── Selection ──
Before the error would occur about every 3 minutes with 2.4.23 and every 
couple of
hours on 2.4.20. (I didn't try to patch 2.4.20).

The ide standard gives a timeout for the busy wait of 20 ms which should 
not be exceeded
and the documentation from sandisk (the cf card is from sandisk) claims 
to conform to this.

If anybody has any other suggestions/tests I can try these out on monday 
when I am back
at work.

Regards

       Daniel Tram Lux



^ permalink raw reply	[flat|nested] 15+ messages in thread

* Re: no DRQ after issuing WRITE was Re: 2.4.23-uv3 patch set released
  2004-01-03 11:22               ` Daniel Tram Lux
@ 2004-01-03 18:57                 ` Linus Torvalds
  2004-01-03 19:27                   ` Daniel Tram Lux
  0 siblings, 1 reply; 15+ messages in thread
From: Linus Torvalds @ 2004-01-03 18:57 UTC (permalink / raw)
  To: Daniel Tram Lux
  Cc: Rob Love, Marcelo Tosatti, steve, James Bourne, Linux Kernel,
	Gergely Tamas, Bartlomiej Zolnierkiewicz



On Sat, 3 Jan 2004, Daniel Tram Lux wrote:
>
> I tried setting the timeout up as a first fix, it also decreased the 
> frequency of the error,
> however it did not get rid of the error.

That is scary beyond belief.
───
── Recorded data ──
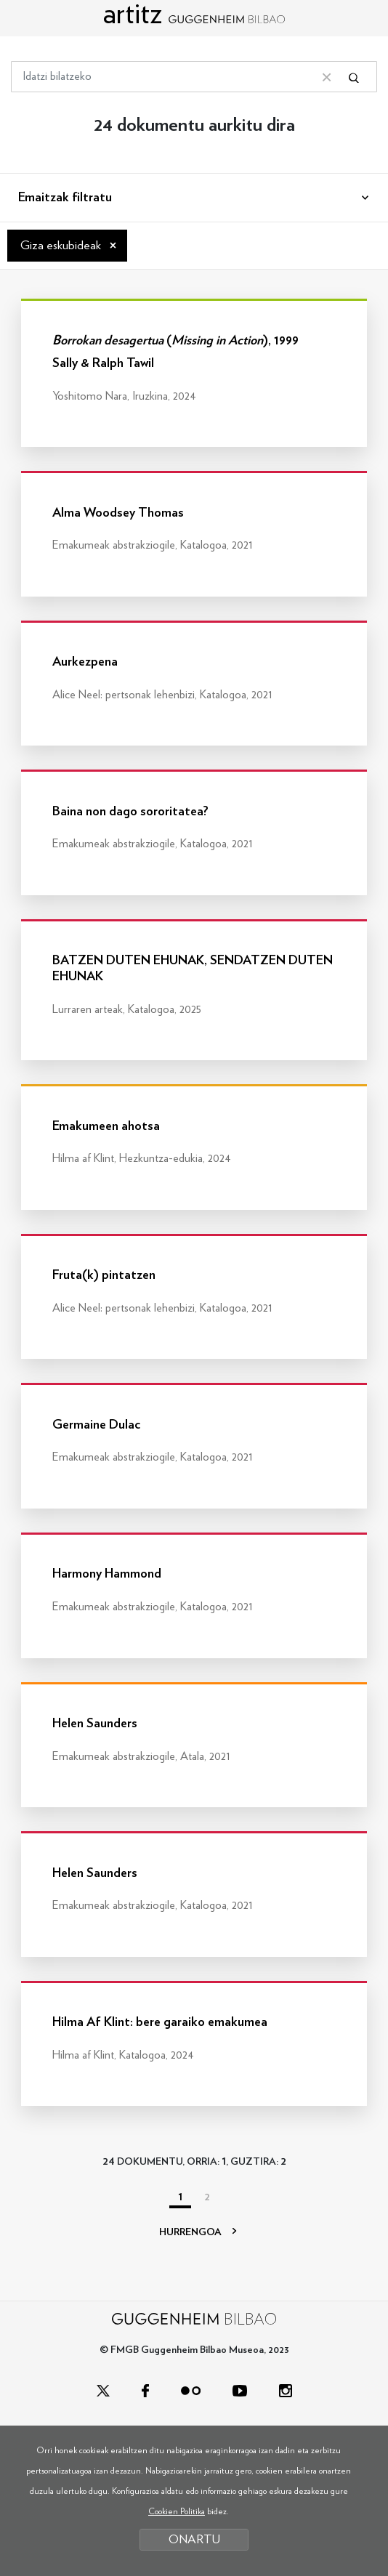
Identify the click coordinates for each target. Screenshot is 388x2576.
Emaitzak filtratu (65, 197)
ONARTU (194, 2539)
───
> _To do_:
[A] Based on the mailing-list excerpt, why should the busy wait on the CF card stay within 20 ms?
[B] Reproduce the mailing-list excerpt between "On Sat, 3 Jan" and "scary beyond belief.", inclusive.
The listing has no connection to the mailing-list text.

> _Task-by-task answers_:
[A] The IDE standard sets a 20 ms timeout for the busy wait that should not be exceeded. SanDisk, which made the CF card, states in its documentation that the card conforms to this.

[B]
On Sat, 3 Jan 2004, Daniel Tram Lux wrote:
>
> I tried setting the timeout up as a first fix, it also decreased the 
> frequency of the error,
> however it did not get rid of the error.

That is scary beyond belief.